Azure SQL DataWarehouse has had a lot of attention recently as a super-scalable SQL Server in Azure, But there's not too much understanding about what is actually is. I could tell you it's the cloud version of PDW/APS, although that requires a fair bit of background knowledge. Technically it's a cloud-scalable T-SQL-based MPP platform… does that clear things up? No? Well let's break that down - first let's look at what MPP means…
I like to play this game at the start of Azure SQLDW sessions. I ask who has used an MPP system before, a couple of hands go up. I ask who has used an SMP system, a few hesitant hands are raised. I ask who has used a SQL Server before and suddenly we have a room full of waving hands.
Traditional SQL Server IS an SMP system. SMP stands for Symmetric Multi-Processing - so without really knowing it, we're using SMP systems all the time. I'm hoping I can stop playing the wavy-hands game soon when everyone either knows this or has used SQLDW…
What SMP means is that you have one data store that is shared between all CPUs and a service bus to manage interactions. If you have a particular record in a table, each of the CPUs can access that at any time. If they all try to access it at once, then we need locking and queue management in the middle. Sure, you can be clever with your FileGroup/File structures and have parallel I/O reads, but all that storage is still shared across the CPUs.
Now we can add more and more compute to this solution, but there comes a point where the service bus is working too hard to try and balance everything out. Essentially you get diminishing returns on your hardware investment as it has to manage more complex interactions with your storage.
MPP, or Massively Parallel Processing, on the other hand, separates storage and aligns it to specific compute. What this means is each CPU can only access a certain set of records - but we know that there is no competition from other CPUs to access that storage. The idea being that each compute node does its job in isolation, then we can add the various results together to get our answer.
That's an important point to remember - a single record is only held on ONE of the storage buckets (In most scenarios currently… we'll get onto that in later posts)
The way we scale this is to add more compute notes and associated buckets. For example, if we had 4 Tbs of data, each of our storage buckets in the above example would be looking after 1.33Tb of data. If we add a further compute & storage combination and spread our data out, then each would be holding 1Tb of data. We can keep going - at 8 compute & storage combinations, each of our nodes will only be querying 500Gb of data and we will see performance increase as a result!
Our scaled-up MPP would look something like this:
The overall storage volume is the same, however it's spread across more compute. So each compute finishes the job quicker, meaning we get our results faster!
That's the MPP part - so what about Cloud Scalable? Well we know that we can make it go faster by adding more compute nodes and spreading the data out across those nodes. But we can take this a step further in Azure - the compute nodes can be allocated to storage rather than redistributing data, so we can add and remove compute nodes dynamically.

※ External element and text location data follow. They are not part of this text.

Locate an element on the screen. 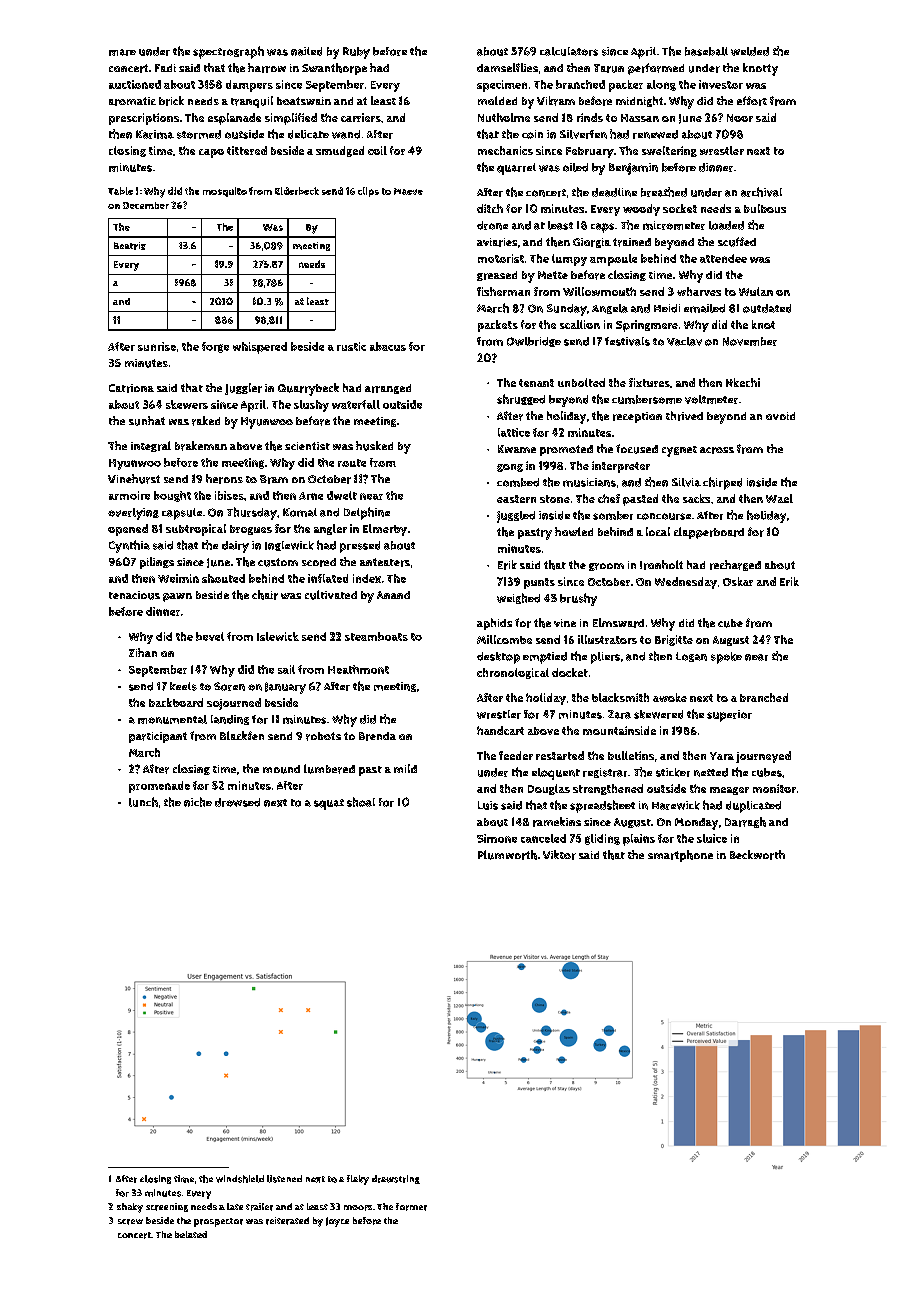  sunhat is located at coordinates (147, 421).
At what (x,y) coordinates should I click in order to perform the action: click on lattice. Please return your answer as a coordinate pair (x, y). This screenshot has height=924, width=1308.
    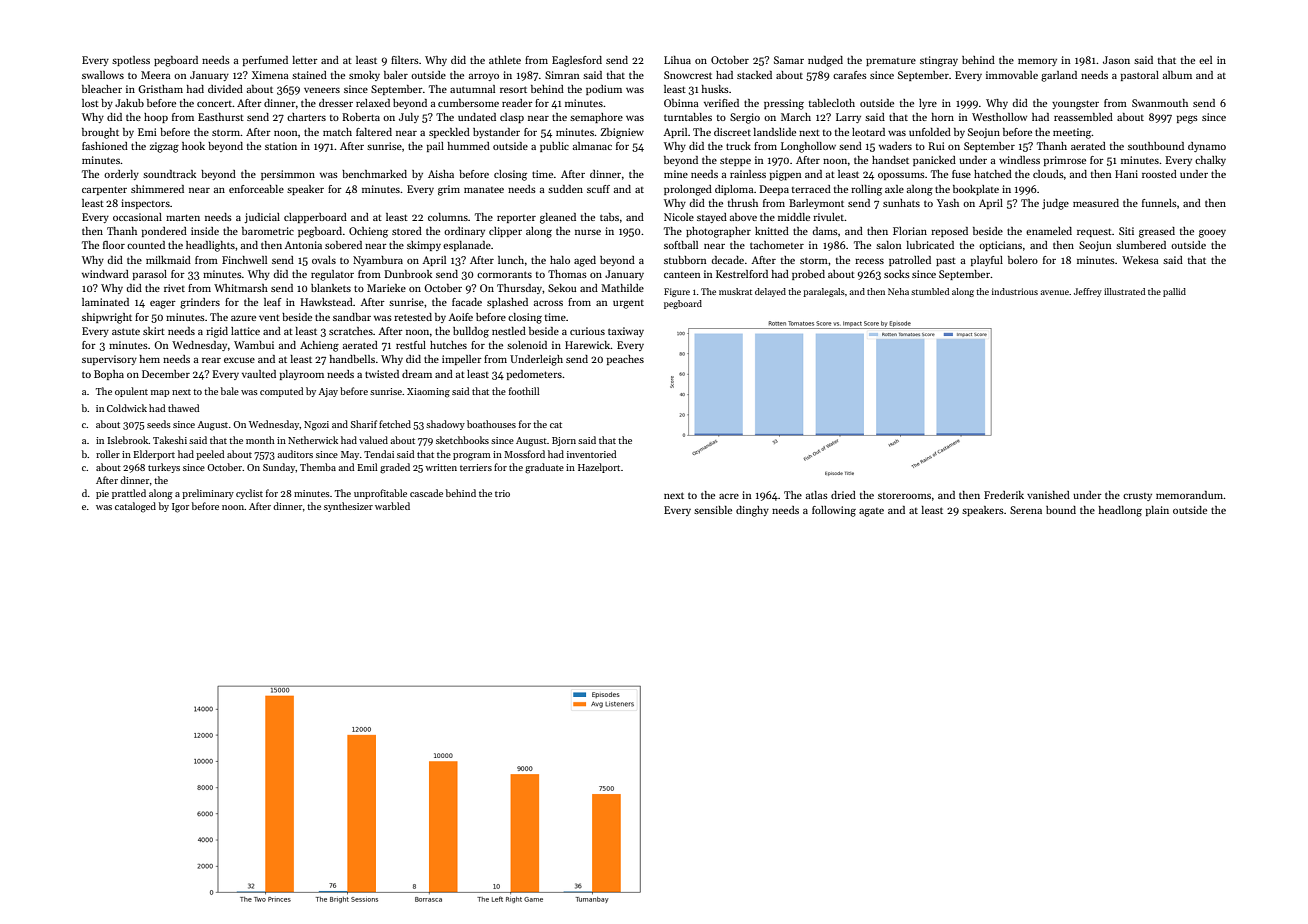
    Looking at the image, I should click on (245, 331).
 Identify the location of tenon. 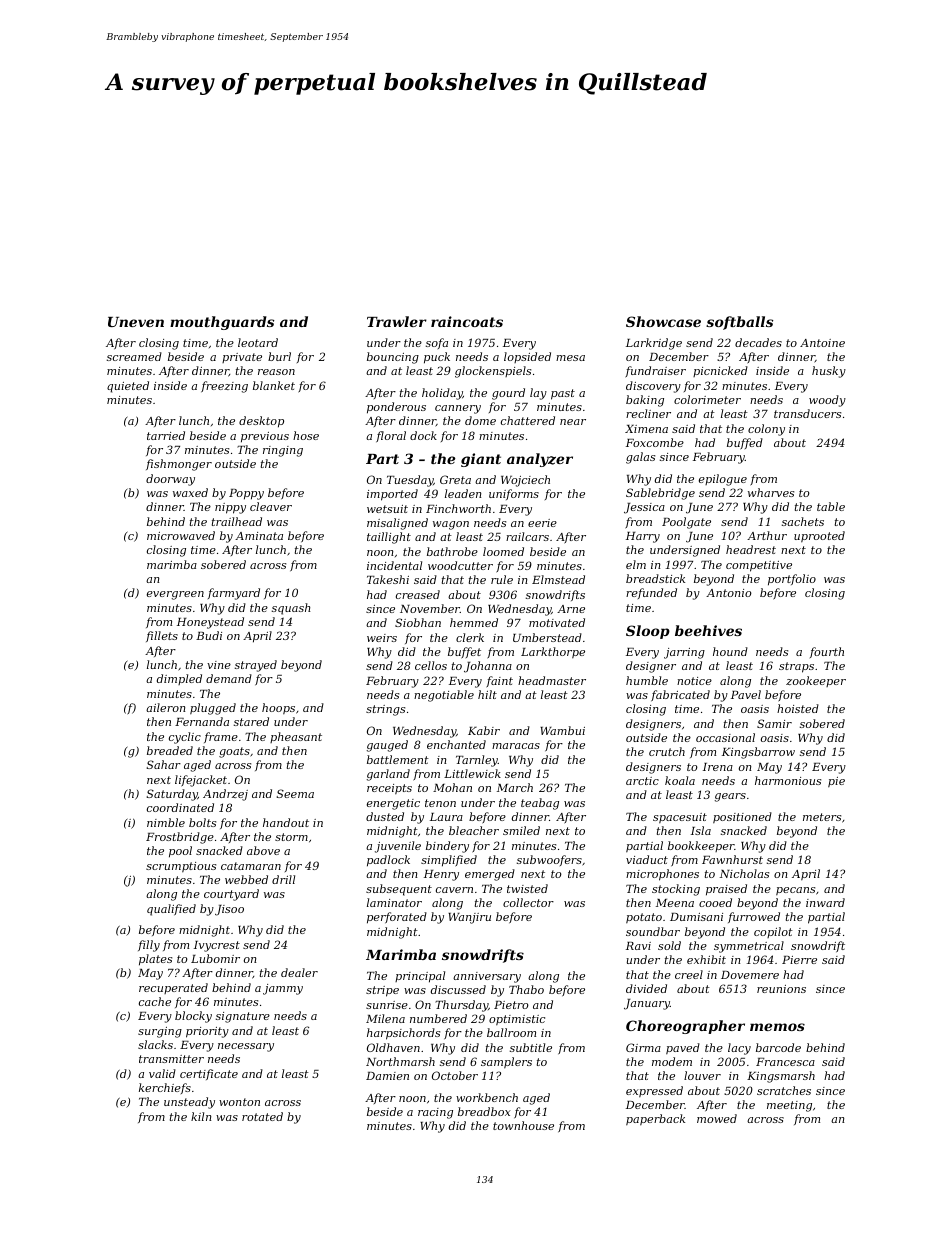
(440, 803).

Essentially, you take the compute to the storage - it's a fundamental approach in big data to get real scalability. Moving data is expensive and slow, moving compute is quick, efficient and cheap if you have the right hardware setup. This also means that you can take compute away entirely when you're not using it - you'll still pay for the storage, but it's a lot cheaper than having a server you're not using!
Want your server to go faster for the next hour? Double the compute nodes! Not using it overnight? Turn it off! Doing a big data load over night? Turn the server back on at a high rate, blast through the processing then pause the compute again!
Finally - yes, it is indeed a SQL Server. However, it uses a specific version of the SQL Server engine, evolved from SQL Server PDW edition. This means that a lot of your favourite functionality is still there and works fine, however there are certain feature limitations due to the system's parallel nature. They're slowly going through and adding these features, but we won't ever achieve full engine parity!
So - CTEs, window functions, aggregations, stored procs, views - these are all present and accounted for!
Identity columns, @@Rowcount, table-valued functions are a few which are not.
It's a very familiar environment to anyone who develops in T-SQL, but it's not exactly the same.
There we go. So now we can happily say that Azure SQL DataWarehouse is a cloud-scalable T-SQL-based MPP platform and not be left reeling.